- What to work on -
The entries below contain a stretch that opens with the line containing "Task: Click the destination" and closes with the line containing "The image size is (816, 637)."; set down that stretch exactly, both ends included, and nothing else.

- Listed entries -
↓

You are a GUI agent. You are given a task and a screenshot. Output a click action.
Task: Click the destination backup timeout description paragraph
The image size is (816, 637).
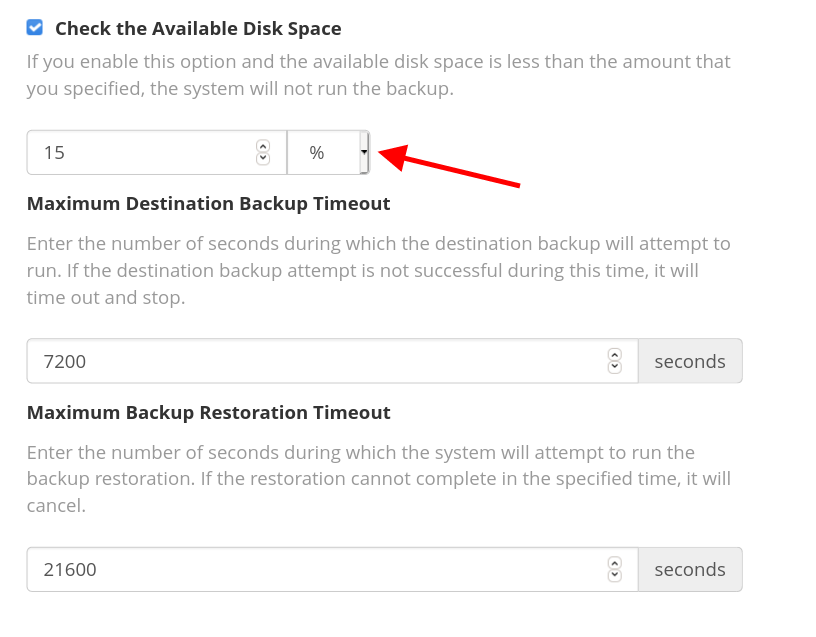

↑
↓

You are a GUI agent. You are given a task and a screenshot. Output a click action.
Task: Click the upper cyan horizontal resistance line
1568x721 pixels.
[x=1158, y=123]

↑

- Result of the exercise -
Task: Click the destination backup timeout description paragraph
The image size is (816, 637).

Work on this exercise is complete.